Text shown -
Categorized | China, Tax

Favoring China


Favoring China

by Former U.S. Senator Ernest F. Hollings

After the dismal job report last week President Obama tried to put the best light on it by stating: “We have created 4.4. million jobs in the last 28 months.”  The Princeton Economist Alan Blinder estimated in 2006 that the U.S. would offshore 30-40 million jobs over the next ten years.   According to Blinder we could be losing more jobs than we are creating.  We keep bailing the economy boat with stimulation and ignore the offshore hole in the bottom.

In globalization, David Ricardo’s Free Trade Doctrine of Comparative Advantage has been taken over by the controlled trade Doctrine of “Government Advantage.”   Depending upon a country’s industrial policy, everything can be produced everywhere.  Globalization is nothing more than a trade war with production looking for a country cheaper to produce.  At the end of World War II, Japan’s government started controlled capitalism by closing its market, subsidizing its manufacture, selling its manufacture, at or near cost and making up the profit in the closed market.  U.S. Presidents wanted to make sure Japan went democratic, so they turned a blind eye to enforcement of trade laws (textiles sacrificed).  Today, we have the skills in South Carolina to make the “ultimate driving machine” for BMW and Boeing’s Globemaster but having lost our textile industry we still suffer 9.1 % unemployment.  Now China has the supermodel of government controlled capitalism.  If you want to sell in China you must produce in China.  If you want to produce in China you must surrender your technology.  In order to get China’s favor Corporate America offshores not only its production and technology but its research and innovation.

Provided material -
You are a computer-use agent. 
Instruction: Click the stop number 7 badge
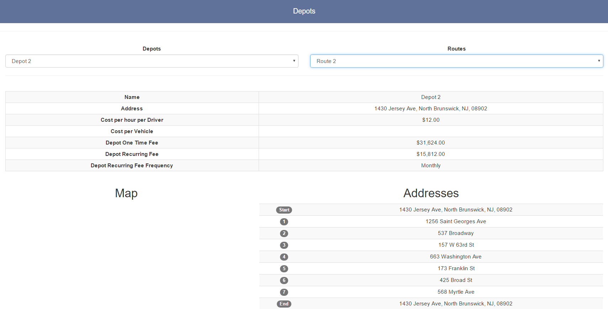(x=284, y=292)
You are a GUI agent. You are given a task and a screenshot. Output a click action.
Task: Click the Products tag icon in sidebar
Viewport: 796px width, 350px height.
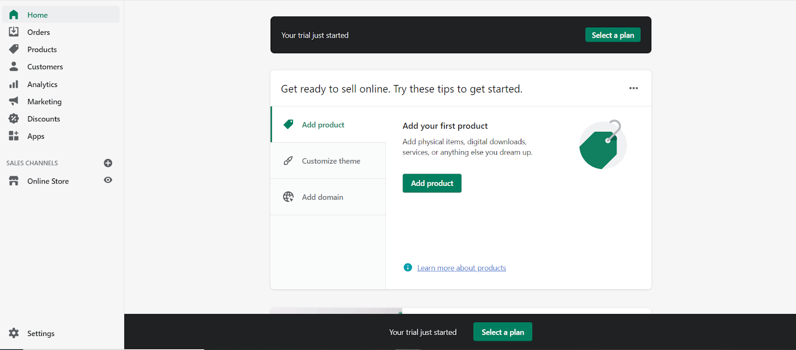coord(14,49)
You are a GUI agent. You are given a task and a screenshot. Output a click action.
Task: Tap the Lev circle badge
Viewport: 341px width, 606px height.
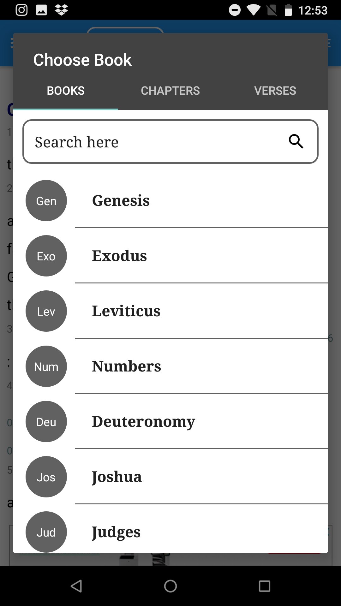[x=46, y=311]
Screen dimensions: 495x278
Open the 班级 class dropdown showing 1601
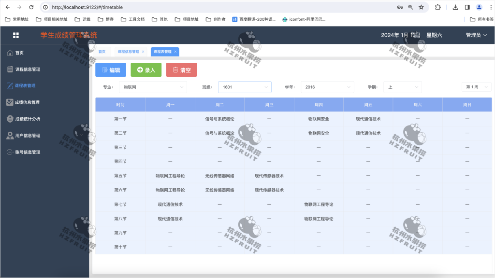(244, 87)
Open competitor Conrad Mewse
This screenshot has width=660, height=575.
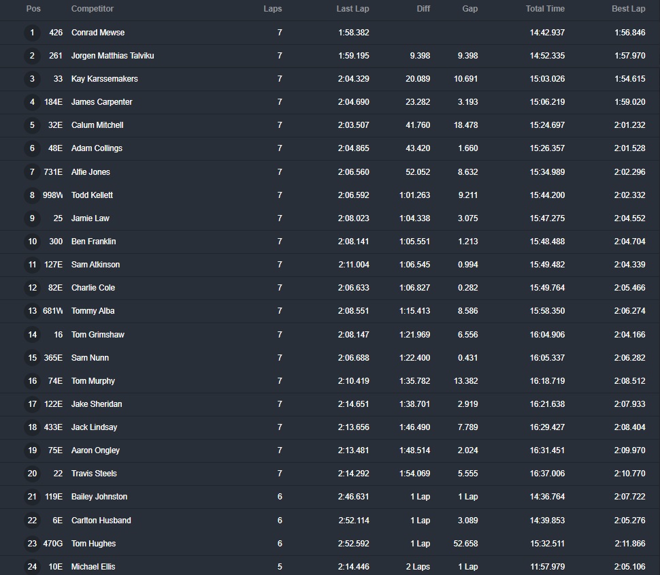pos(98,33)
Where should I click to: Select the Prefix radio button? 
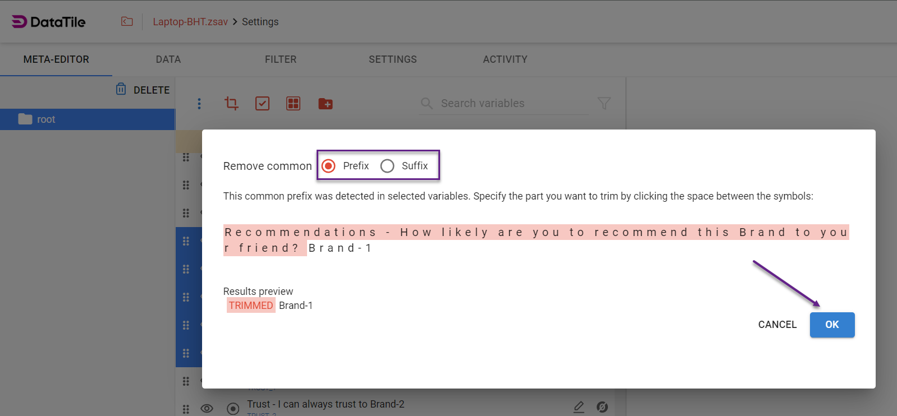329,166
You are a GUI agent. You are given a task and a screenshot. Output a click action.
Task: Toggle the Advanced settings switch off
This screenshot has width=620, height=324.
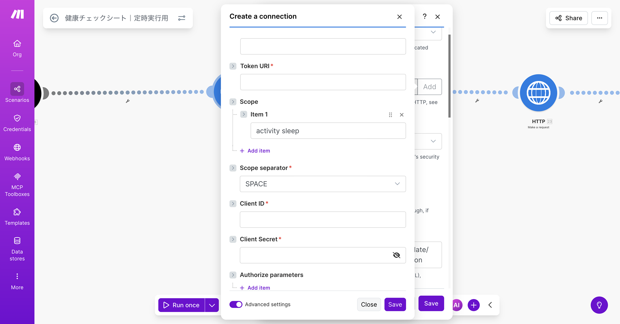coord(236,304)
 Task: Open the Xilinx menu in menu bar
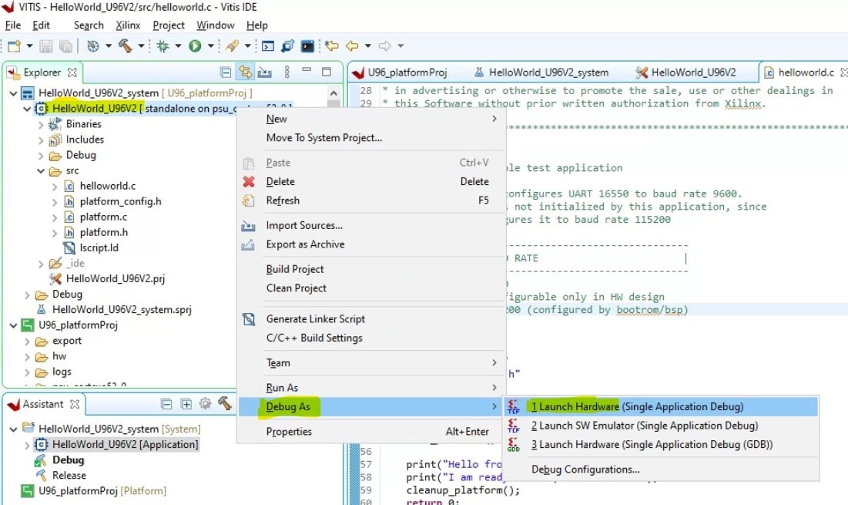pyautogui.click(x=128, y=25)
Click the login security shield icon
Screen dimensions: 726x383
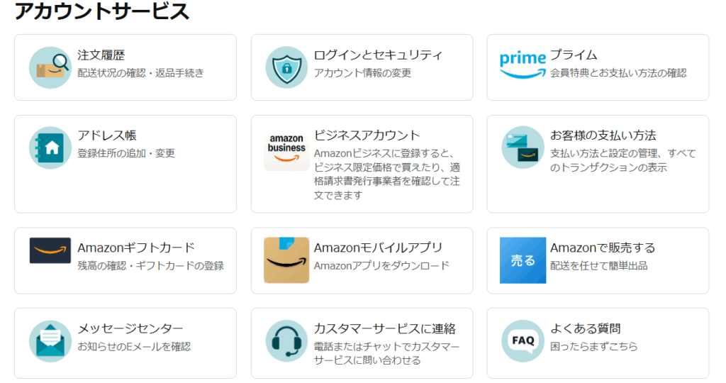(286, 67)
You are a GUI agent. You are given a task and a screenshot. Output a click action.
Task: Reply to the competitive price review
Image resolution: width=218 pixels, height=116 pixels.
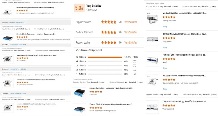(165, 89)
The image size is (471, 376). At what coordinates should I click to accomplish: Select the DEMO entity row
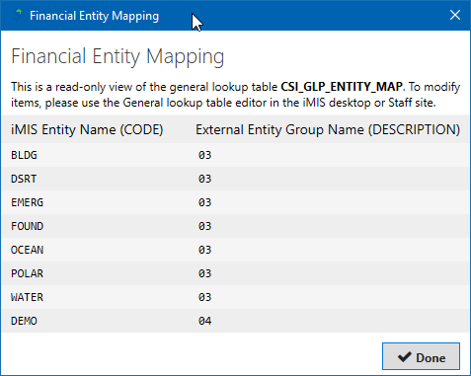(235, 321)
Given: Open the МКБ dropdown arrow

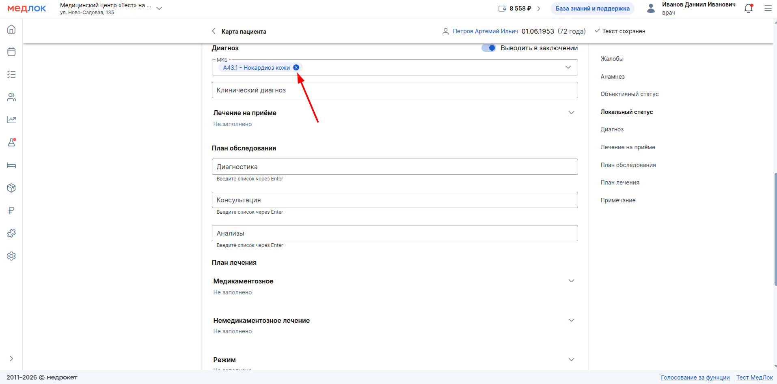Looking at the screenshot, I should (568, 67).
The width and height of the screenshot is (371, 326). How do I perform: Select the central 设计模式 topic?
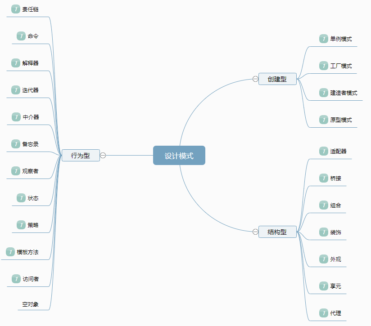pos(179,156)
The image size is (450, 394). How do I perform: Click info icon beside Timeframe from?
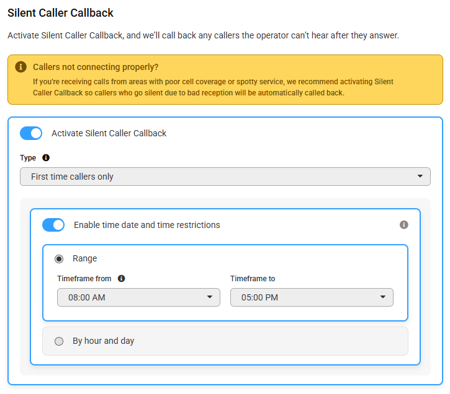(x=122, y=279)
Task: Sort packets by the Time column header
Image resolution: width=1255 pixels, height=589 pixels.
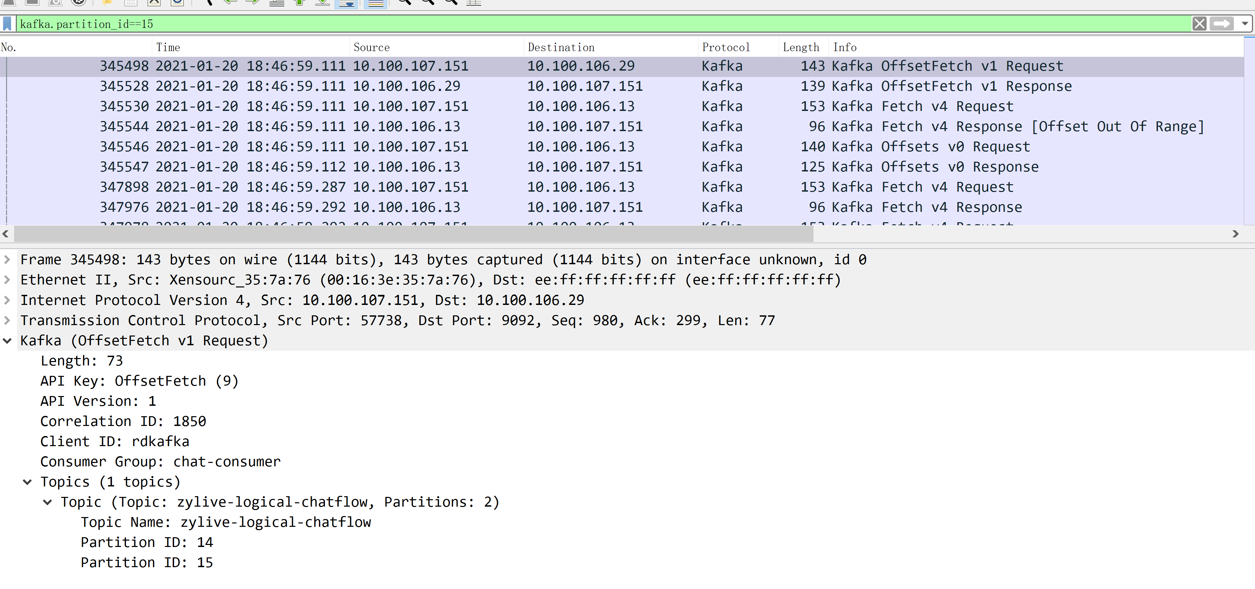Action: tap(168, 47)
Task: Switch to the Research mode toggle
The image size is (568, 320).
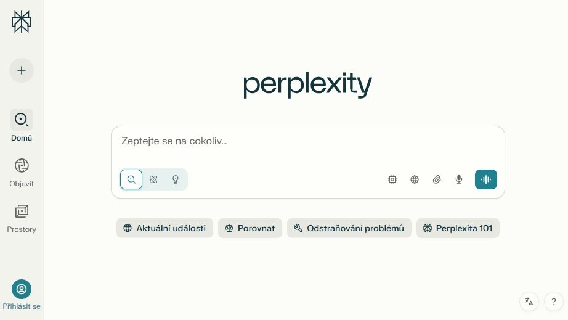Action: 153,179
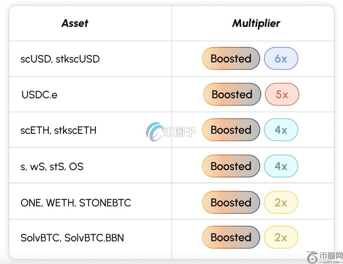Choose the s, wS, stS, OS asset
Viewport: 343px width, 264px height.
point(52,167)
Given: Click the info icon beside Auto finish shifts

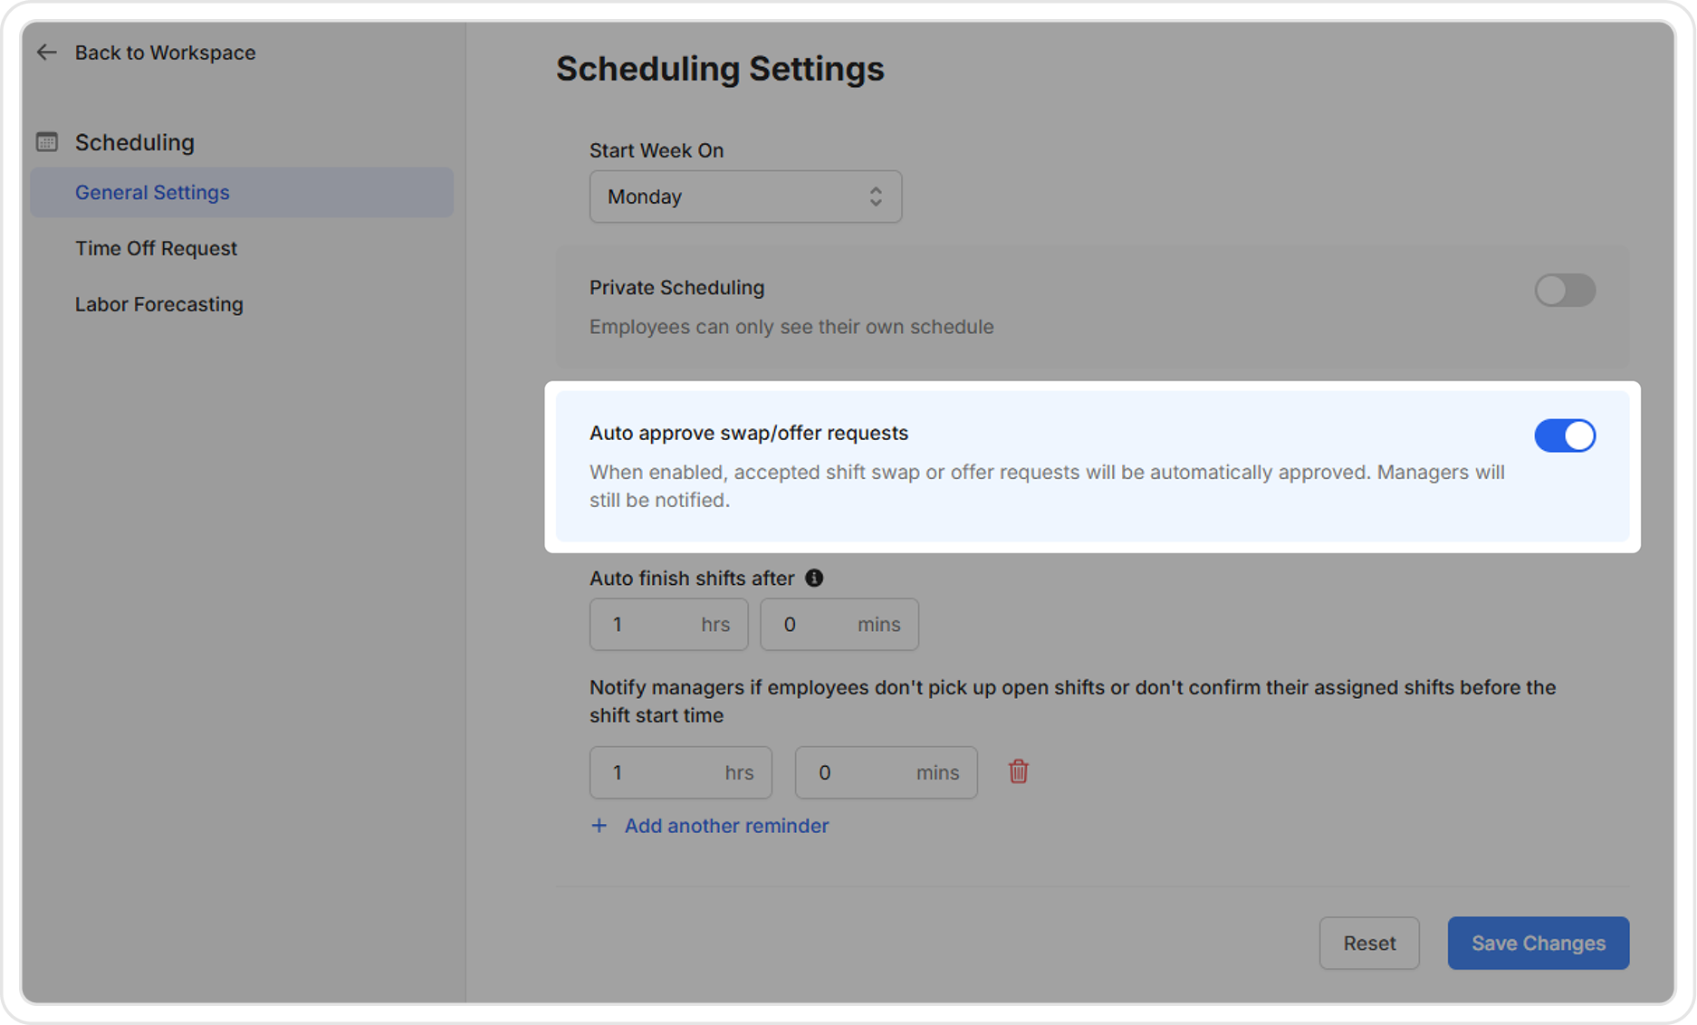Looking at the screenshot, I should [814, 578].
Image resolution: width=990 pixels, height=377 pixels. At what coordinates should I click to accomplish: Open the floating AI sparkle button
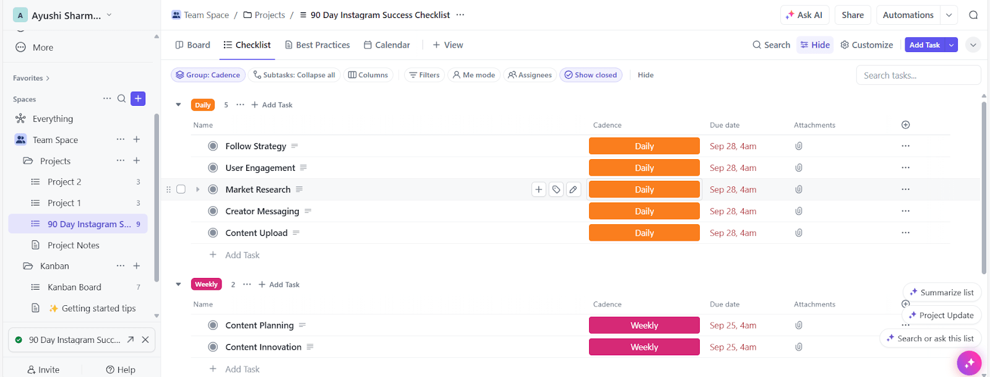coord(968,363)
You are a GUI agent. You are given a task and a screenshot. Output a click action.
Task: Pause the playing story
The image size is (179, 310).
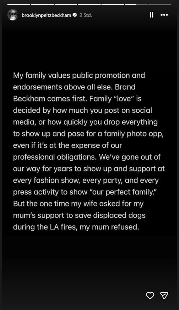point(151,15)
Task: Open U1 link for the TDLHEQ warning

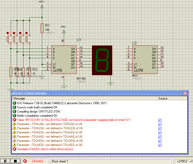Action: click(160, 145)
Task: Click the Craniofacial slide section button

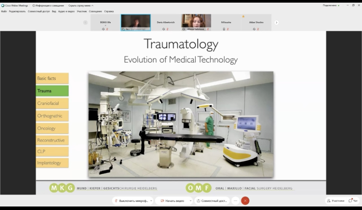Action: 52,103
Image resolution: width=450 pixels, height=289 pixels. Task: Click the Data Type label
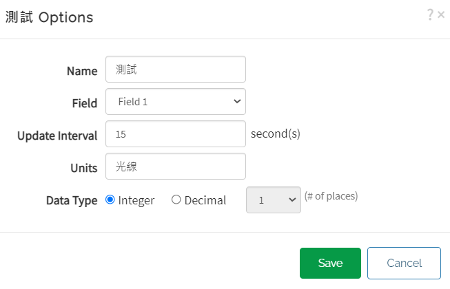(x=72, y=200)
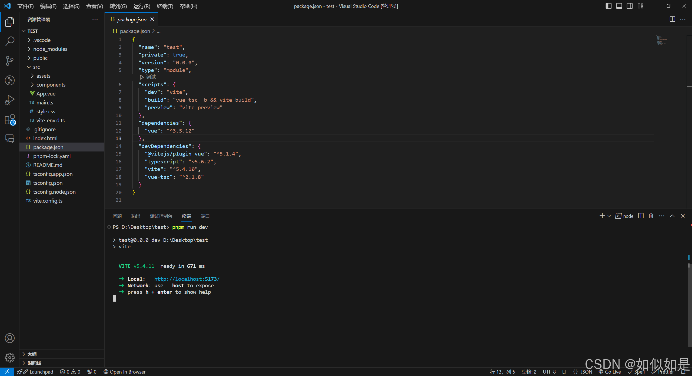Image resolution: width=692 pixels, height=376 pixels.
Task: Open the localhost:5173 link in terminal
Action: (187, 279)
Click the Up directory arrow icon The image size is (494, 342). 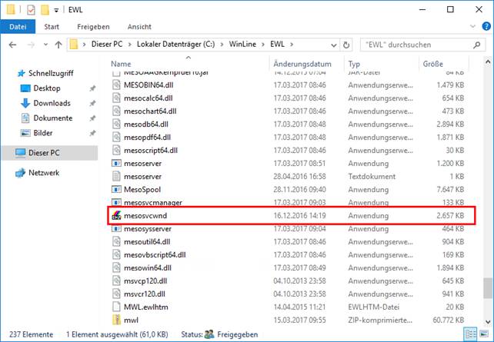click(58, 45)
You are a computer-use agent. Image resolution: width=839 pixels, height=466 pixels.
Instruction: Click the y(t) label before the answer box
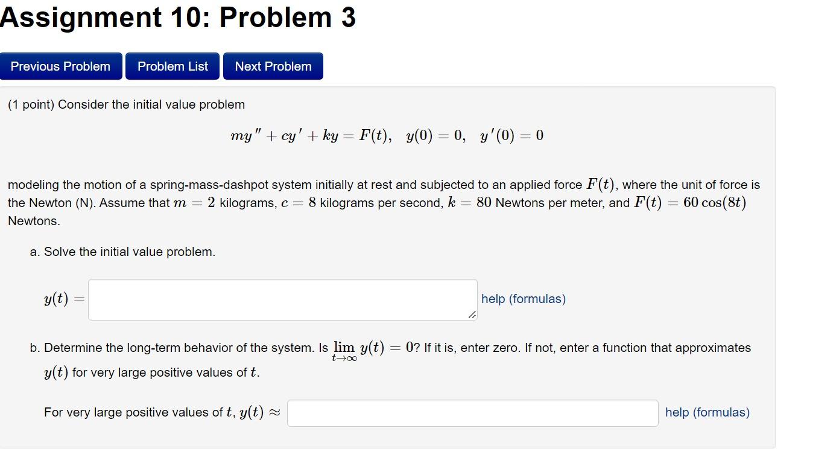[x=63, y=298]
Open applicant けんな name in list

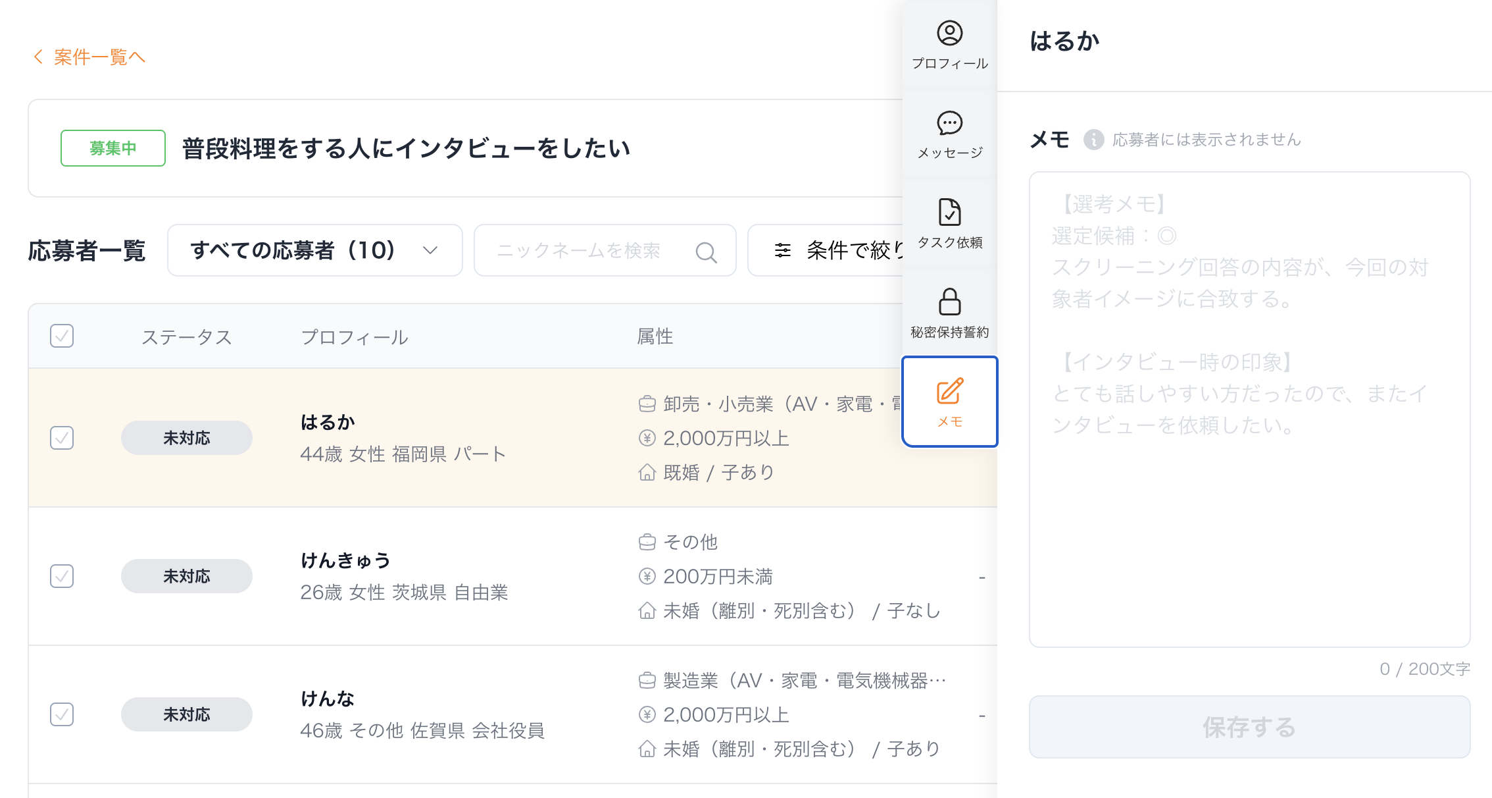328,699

Challenge 1 - Reproduce the passage in the essay on trade with China starting at "After the dismal" and ending at "in the bottom.".
Challenge 2 - List every person named in the essay on trade with China.
Challenge 3 - Pick up the essay on trade with China after its last sentence and continue writing it.

Written response 1 -
After the dismal job report last week President Obama tried to put the best light on it by stating: “We have created 4.4. million jobs in the last 28 months.”  The Princeton Economist Alan Blinder estimated in 2006 that the U.S. would offshore 30-40 million jobs over the next ten years.   According to Blinder we could be losing more jobs than we are creating.  We keep bailing the economy boat with stimulation and ignore the offshore hole in the bottom.

Written response 2 - Ernest F. Hollings, President Obama, Alan Blinder, David Ricardo

Written response 3 -
No economy can survive in globalization without an industrial policy to build and protect its economy.  The founding fathers instituted an industrial policy for the U.S. with the Tariff Act of 1787 – two years before the Constitution of the United States.  And our founding father George Washington in his first message to Congress stated: “A free people …should promote such manufactories, as tend to render them independent on others for essentials, particularly for military supplies.”  We still have the makings of an industrial policy with our trade laws.  But President Obama refuses to enforce them.  If President Obama enforced the Defense Production Act of 1950 like President John F. Kennedy in 1961 we wouldn’t be begging Russia for helicopters for Afghanistan.   If President Obama would enforce the law to protect us from devastating deficits in the balance of trade, like President Nixon in 1971, we wouldn’t have had to bailout Detroit.  If President Obama would protect the production of steel, motor vehicles, computers and machine tools like President Reagan in 1984, the U.S. would have 5% unemployment rather than 8.2%.   Tax cuts and federal aid for policemen, firemen, and teachers don’t build an economy.  It takes private capital.  Industry will invest when the nation has an industrial policy that promotes and protects its investment.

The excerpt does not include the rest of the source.